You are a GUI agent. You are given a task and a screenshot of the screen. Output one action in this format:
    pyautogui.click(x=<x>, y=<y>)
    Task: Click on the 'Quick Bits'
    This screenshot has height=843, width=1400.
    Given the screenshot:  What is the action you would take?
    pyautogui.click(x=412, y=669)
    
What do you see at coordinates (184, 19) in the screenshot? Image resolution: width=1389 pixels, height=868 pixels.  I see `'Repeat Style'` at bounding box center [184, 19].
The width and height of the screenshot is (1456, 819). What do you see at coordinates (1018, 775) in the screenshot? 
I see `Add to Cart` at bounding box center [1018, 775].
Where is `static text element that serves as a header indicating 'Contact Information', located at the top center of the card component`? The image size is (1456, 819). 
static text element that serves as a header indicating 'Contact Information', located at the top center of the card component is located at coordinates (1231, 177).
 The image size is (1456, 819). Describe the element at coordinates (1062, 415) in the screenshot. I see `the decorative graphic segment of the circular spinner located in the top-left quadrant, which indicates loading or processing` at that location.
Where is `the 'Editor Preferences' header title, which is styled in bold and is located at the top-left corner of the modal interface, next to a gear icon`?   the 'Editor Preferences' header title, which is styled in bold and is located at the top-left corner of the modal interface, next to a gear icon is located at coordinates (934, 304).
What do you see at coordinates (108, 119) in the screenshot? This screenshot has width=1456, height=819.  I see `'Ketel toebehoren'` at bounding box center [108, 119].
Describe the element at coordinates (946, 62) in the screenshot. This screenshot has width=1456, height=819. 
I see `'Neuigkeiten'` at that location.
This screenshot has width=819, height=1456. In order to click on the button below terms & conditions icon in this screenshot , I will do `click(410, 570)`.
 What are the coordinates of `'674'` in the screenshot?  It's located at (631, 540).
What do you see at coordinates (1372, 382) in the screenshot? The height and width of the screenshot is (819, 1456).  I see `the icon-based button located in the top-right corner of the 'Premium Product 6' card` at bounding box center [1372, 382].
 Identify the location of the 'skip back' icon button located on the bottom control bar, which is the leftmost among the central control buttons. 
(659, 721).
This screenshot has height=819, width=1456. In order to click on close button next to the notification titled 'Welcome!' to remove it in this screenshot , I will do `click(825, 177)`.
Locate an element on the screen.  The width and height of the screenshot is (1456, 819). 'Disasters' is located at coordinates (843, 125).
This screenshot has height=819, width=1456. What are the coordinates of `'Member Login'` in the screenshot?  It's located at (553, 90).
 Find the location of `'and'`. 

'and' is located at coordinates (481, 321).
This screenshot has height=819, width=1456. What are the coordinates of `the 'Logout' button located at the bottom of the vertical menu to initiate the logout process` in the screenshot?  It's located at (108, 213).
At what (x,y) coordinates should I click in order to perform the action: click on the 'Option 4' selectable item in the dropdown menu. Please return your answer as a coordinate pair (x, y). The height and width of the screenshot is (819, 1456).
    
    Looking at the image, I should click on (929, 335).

---+---

:: Aim ::
Copy out the entire listing above word for word, including every answer it gives.

:: Result for this task ::
You are a GUI agent. You are given a task and a screenshot of the screen. Output one action in this format:
    pyautogui.click(x=<x>, y=<y>)
    Task: Click on the 'Quick Bits'
    This screenshot has height=843, width=1400.
    Given the screenshot:  What is the action you would take?
    pyautogui.click(x=412, y=669)
    
What do you see at coordinates (184, 19) in the screenshot? Image resolution: width=1389 pixels, height=868 pixels.  I see `'Repeat Style'` at bounding box center [184, 19].
The width and height of the screenshot is (1456, 819). What do you see at coordinates (1018, 775) in the screenshot? 
I see `Add to Cart` at bounding box center [1018, 775].
Where is `static text element that serves as a header indicating 'Contact Information', located at the top center of the card component`? The image size is (1456, 819). 
static text element that serves as a header indicating 'Contact Information', located at the top center of the card component is located at coordinates (1231, 177).
 The image size is (1456, 819). Describe the element at coordinates (1062, 415) in the screenshot. I see `the decorative graphic segment of the circular spinner located in the top-left quadrant, which indicates loading or processing` at that location.
Where is `the 'Editor Preferences' header title, which is styled in bold and is located at the top-left corner of the modal interface, next to a gear icon`?   the 'Editor Preferences' header title, which is styled in bold and is located at the top-left corner of the modal interface, next to a gear icon is located at coordinates (934, 304).
What do you see at coordinates (108, 119) in the screenshot? This screenshot has width=1456, height=819.  I see `'Ketel toebehoren'` at bounding box center [108, 119].
Describe the element at coordinates (946, 62) in the screenshot. This screenshot has width=1456, height=819. 
I see `'Neuigkeiten'` at that location.
This screenshot has width=819, height=1456. In order to click on the button below terms & conditions icon in this screenshot , I will do `click(410, 570)`.
 What are the coordinates of `'674'` in the screenshot?  It's located at (631, 540).
What do you see at coordinates (1372, 382) in the screenshot? The height and width of the screenshot is (819, 1456).  I see `the icon-based button located in the top-right corner of the 'Premium Product 6' card` at bounding box center [1372, 382].
 Identify the location of the 'skip back' icon button located on the bottom control bar, which is the leftmost among the central control buttons. 
(659, 721).
This screenshot has height=819, width=1456. In order to click on close button next to the notification titled 'Welcome!' to remove it in this screenshot , I will do `click(825, 177)`.
Locate an element on the screen.  The width and height of the screenshot is (1456, 819). 'Disasters' is located at coordinates (843, 125).
This screenshot has height=819, width=1456. What are the coordinates of `'Member Login'` in the screenshot?  It's located at (553, 90).
 Find the location of `'and'`. 

'and' is located at coordinates (481, 321).
This screenshot has height=819, width=1456. What are the coordinates of `the 'Logout' button located at the bottom of the vertical menu to initiate the logout process` in the screenshot?  It's located at (108, 213).
At what (x,y) coordinates should I click in order to perform the action: click on the 'Option 4' selectable item in the dropdown menu. Please return your answer as a coordinate pair (x, y). The height and width of the screenshot is (819, 1456).
    
    Looking at the image, I should click on (929, 335).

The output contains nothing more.